Rarely _____ such unanimous support for a controversial policy in recent political history.
- A. has there been (Answer)
- B. there has been
- C. there have been
- D. have there been
The negative adverb 'Rarely' at the start of a sentence requires subject-auxiliary inversion: 'has there been', not the normal word order 'there has been'. Since 'support' is singular/uncountable, the singular auxiliary 'has' is required, not 'have'. This combines inversion after a fronted negative adverb with correct verb agreement.
Not until the final report _____ submitted did the true scale of the fraud become apparent.
- A. was
- B. is
- C. has been
- D. had been (Answer)
'Not until X had been submitted did Y become apparent' uses the past perfect in the 'until' clause to show the submission occurred before the realisation.

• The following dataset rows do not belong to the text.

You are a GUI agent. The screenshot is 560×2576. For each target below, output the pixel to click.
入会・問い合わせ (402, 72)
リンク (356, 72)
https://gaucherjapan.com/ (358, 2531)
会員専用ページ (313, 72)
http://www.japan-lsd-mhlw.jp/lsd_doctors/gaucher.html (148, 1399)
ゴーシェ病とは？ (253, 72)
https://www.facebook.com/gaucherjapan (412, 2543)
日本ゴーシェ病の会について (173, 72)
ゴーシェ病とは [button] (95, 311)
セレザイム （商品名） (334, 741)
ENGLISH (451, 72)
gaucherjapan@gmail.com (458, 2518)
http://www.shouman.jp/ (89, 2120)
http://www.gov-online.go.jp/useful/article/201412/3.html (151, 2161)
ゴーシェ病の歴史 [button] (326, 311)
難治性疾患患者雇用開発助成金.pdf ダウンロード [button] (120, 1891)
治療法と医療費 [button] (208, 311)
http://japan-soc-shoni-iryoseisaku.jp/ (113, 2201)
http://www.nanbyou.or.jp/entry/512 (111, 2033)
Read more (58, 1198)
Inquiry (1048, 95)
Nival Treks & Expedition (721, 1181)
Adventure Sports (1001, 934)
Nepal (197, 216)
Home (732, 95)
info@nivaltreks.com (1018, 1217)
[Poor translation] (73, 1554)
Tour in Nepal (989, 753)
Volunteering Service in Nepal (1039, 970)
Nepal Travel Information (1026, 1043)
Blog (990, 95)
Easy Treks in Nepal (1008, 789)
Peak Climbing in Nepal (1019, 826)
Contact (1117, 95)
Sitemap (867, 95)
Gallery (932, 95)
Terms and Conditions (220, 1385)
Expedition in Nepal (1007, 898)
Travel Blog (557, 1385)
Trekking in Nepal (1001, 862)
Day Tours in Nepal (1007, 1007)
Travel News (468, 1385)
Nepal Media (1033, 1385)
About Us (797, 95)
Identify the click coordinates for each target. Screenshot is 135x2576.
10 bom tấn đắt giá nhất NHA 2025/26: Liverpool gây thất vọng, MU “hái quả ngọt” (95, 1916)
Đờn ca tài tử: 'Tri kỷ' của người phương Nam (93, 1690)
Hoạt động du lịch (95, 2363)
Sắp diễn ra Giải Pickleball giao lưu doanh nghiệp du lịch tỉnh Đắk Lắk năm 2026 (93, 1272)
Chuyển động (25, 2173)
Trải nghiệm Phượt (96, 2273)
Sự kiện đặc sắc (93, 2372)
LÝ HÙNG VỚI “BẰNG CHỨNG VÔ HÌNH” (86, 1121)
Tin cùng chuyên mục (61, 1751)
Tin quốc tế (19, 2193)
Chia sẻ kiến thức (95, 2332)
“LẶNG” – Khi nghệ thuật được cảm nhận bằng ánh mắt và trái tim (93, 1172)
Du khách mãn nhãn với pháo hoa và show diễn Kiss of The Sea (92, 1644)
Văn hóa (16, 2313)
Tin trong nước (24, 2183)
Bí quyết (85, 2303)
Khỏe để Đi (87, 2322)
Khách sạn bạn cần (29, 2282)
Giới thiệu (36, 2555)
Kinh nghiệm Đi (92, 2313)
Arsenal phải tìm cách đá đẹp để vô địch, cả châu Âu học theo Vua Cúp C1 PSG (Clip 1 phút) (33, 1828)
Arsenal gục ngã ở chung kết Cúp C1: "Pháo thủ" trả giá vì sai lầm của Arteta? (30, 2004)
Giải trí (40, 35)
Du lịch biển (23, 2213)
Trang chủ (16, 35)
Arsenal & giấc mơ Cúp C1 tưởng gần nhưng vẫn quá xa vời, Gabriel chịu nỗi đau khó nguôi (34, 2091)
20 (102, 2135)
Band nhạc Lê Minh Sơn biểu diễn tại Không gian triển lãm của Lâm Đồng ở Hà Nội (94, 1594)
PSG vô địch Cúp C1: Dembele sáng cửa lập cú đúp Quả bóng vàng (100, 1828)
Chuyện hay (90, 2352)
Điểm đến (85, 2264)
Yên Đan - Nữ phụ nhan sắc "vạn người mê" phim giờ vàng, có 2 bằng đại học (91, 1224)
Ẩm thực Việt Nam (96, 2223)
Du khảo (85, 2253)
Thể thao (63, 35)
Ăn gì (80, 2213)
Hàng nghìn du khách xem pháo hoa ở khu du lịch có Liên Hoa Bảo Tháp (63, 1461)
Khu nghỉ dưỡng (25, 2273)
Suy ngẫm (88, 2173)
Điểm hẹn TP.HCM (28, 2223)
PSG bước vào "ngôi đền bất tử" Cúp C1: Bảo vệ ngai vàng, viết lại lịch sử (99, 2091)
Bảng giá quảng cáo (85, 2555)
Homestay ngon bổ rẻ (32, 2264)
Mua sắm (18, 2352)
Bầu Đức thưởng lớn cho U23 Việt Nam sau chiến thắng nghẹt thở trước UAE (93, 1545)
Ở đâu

Since the main clause is already in simple past with inversion ('did...become apparent'), the earlier event requires past perfect 'had been', following standard sequence-of-tenses logic for a two-stage past narrative.
The evidence, _____ scrutinised by three independent experts, was ultimately ruled inadmissible.
- A. having been thoroughly (Answer)
- B. having thoroughly
- C. thoroughly having
- D. thorough having been
The absolute/participial construction requires the passive perfect participle 'having been thoroughly scrutinised', since 'the evidence' cannot perform the action of scrutinising — it must receive the action. 'Having thoroughly' incorrectly implies the evidence itself examined something, and the remaining options scramble the word order into ungrammatical sequences.
The two witnesses' accounts, though broadly consistent, _____ found to differ on the exact timeline.
- A. was
- B. is
- C. were (Answer)
- D. has been
The true subject is 'the two witnesses' accounts' (plural). The intervening concessive clause 'though broadly consistent' distances the verb from its true subject and tempts a singular verb, but 'were' is required to agree with the plural subject 'accounts'. This long-distance agreement trap within a concessive clause is a hallmark of the most advanced exam questions.
Seldom _____ a verdict so thoroughly divided public opinion in recent memory.
- A. a verdict has
- B. has a verdict (Answer)
- C. a verdict have
- D. have a verdict
The negative adverb 'Seldom' at the start of the sentence requires subject-auxiliary inversion: 'has a verdict' (auxiliary before subject), not normal word order. Since 'a verdict' is singular, the auxiliary must also be singular: 'has', not 'have'. This isolates the inversion word order itself, requiring both correct inversion and correct number agreement.
Only after the second independent audit _____ confirmed the discrepancies was the chief financial officer asked to resign.
- A. having
- B. had (Answer)
- C. has
- D. have
The fronted restrictive adverbial 'Only after X' requires the subordinate clause to express an action completed before the main clause's past event ('was...asked to resign'). The past perfect 'had confirmed' shows the audit's confirmation preceded the resignation request. 'Having' would create an incomplete participial fragment, and 'has'/'have' are present perfect forms, inconsistent with the past-tense narrative and sequence-of-tenses requirement.